SQL input consists of a sequence of commands. A command is composed of a sequence of tokens, terminated by a semicolon (";"). The end of the input stream also terminates a command. Which tokens are valid depends on the syntax of the particular command.
A token can be a key word, an identifier, a quoted identifier, a literal (or constant), or a special character symbol. Tokens are normally separated by whitespace (space, tab, newline), but need not be if there is no ambiguity (which is generally only the case if a special character is adjacent to some other token type).
Additionally, comments can occur in SQL input. They are not tokens, they are effectively equivalent to whitespace.
For example, the following is (syntactically) valid SQL input:
SELECT * FROM MY_TABLE; UPDATE MY_TABLE SET A = 5; INSERT INTO MY_TABLE VALUES (3, 'hi there');This is a sequence of three commands, one per line (although this is not required; more than one command can be on a line, and commands can usefully be split across lines).
The SQL syntax is not very consistent regarding what tokens identify commands and which are operands or parameters. The first few tokens are generally the command name, so in the above example we would usually speak of a "SELECT", an "UPDATE", and an "INSERT" command. But for instance the UPDATE command always requires a SET token to appear in a certain position, and this particular variation of INSERT also requires a VALUES in order to be complete. The precise syntax rules for each command are described in the Reference Manual.
Tokens such as SELECT, UPDATE, or VALUES in the example above are examples of key words, that is, words that have a fixed meaning in the SQL language. The tokens MY_TABLE and A are examples of identifiers. They identify names of tables, columns, or other database objects, depending on the command they are used in. Therefore they are sometimes simply called "names". Key words and identifiers have the same lexical structure, meaning that one cannot know whether a token is an identifier or a key word without knowing the language. A complete list of key words can be found in Appendix B.
SQL identifiers and key words must begin with a letter (a-z) or underscore (_).

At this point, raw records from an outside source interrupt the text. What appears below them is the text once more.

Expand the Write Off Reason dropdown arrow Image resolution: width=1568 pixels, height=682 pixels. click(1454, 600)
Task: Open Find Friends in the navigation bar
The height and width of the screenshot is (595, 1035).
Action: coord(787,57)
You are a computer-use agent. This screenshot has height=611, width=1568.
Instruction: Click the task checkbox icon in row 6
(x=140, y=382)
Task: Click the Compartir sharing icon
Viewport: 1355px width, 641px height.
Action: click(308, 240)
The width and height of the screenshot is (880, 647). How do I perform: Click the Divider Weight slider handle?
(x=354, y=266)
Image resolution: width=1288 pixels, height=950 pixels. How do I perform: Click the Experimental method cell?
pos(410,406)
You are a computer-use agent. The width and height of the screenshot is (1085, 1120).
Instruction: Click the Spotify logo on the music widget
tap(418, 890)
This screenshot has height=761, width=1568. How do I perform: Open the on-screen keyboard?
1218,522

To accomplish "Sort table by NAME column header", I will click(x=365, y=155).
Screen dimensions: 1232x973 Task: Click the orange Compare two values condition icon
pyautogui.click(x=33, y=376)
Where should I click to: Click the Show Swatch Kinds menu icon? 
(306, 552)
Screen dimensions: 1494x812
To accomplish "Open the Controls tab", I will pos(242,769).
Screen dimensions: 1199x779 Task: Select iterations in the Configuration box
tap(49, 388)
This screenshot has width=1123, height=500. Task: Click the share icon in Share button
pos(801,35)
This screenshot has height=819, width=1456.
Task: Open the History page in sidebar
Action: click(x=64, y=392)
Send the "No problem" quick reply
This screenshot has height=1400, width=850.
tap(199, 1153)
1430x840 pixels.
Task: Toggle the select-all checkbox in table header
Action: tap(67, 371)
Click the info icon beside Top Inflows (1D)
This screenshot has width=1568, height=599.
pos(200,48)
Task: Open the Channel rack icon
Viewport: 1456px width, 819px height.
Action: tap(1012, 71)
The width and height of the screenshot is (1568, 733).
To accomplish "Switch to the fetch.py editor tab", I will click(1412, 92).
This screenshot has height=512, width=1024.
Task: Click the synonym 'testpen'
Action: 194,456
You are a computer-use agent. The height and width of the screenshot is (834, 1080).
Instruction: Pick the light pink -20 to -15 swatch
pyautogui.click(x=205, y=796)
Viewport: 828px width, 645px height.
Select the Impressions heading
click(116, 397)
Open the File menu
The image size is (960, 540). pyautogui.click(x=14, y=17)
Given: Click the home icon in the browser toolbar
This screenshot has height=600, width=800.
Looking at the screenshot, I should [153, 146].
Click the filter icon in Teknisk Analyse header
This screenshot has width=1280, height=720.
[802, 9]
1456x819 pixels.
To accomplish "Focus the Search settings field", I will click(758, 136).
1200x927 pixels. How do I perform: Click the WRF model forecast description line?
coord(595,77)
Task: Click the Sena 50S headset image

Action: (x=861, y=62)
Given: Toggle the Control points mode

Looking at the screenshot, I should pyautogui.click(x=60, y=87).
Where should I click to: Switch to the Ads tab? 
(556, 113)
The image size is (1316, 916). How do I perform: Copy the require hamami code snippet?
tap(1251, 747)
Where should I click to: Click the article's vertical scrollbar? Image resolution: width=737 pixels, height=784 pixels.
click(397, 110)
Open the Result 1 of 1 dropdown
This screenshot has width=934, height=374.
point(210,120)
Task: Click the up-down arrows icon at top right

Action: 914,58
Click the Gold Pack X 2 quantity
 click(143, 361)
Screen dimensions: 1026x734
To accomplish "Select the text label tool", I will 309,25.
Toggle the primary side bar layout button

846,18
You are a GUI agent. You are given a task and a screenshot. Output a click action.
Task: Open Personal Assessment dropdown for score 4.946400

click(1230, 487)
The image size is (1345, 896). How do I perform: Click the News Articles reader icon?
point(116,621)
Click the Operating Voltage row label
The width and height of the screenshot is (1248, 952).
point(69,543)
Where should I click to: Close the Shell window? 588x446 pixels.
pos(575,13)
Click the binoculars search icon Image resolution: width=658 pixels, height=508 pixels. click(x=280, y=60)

Subsequent characters in an identifier or key word can be letters, digits (0-9), or underscores, although the SQL standard will not define a key word that contains digits or starts or ends with an underscore.
The system uses no more than NAMEDATALEN-1 characters of an identifier; longer names can be written in commands, but they will be truncated. By default, NAMEDATALEN is 32 so the maximum identifier length is 31 (but at the time the system is built, NAMEDATALEN can be changed in src/include/postgres_ext.h).
Identifier and key word names are case insensitive. Therefore
UPDATE MY_TABLE SET A = 5;can equivalently be written as
uPDaTE my_TabLE SeT a = 5;A convention often used is to write key words in upper case and names in lower case, e.g.,
UPDATE my_table SET a = 5;
There is a second kind of identifier: the delimited identifier or quoted identifier. It is formed by enclosing an arbitrary sequence of characters in double-quotes ("). A delimited identifier is always an identifier, never a key word. So "select" could be used to refer to a column or table named "select", whereas an unquoted select would be taken as a key word and would therefore provoke a parse error when used where a table or column name is expected. The example can be written with quoted identifiers like this:
UPDATE "my_table" SET "a" = 5;
Quoted identifiers can contain any character other than a double quote itself. This allows constructing table or column names that would otherwise not be possible, such as ones containing spaces or ampersands. The length limitation still applies.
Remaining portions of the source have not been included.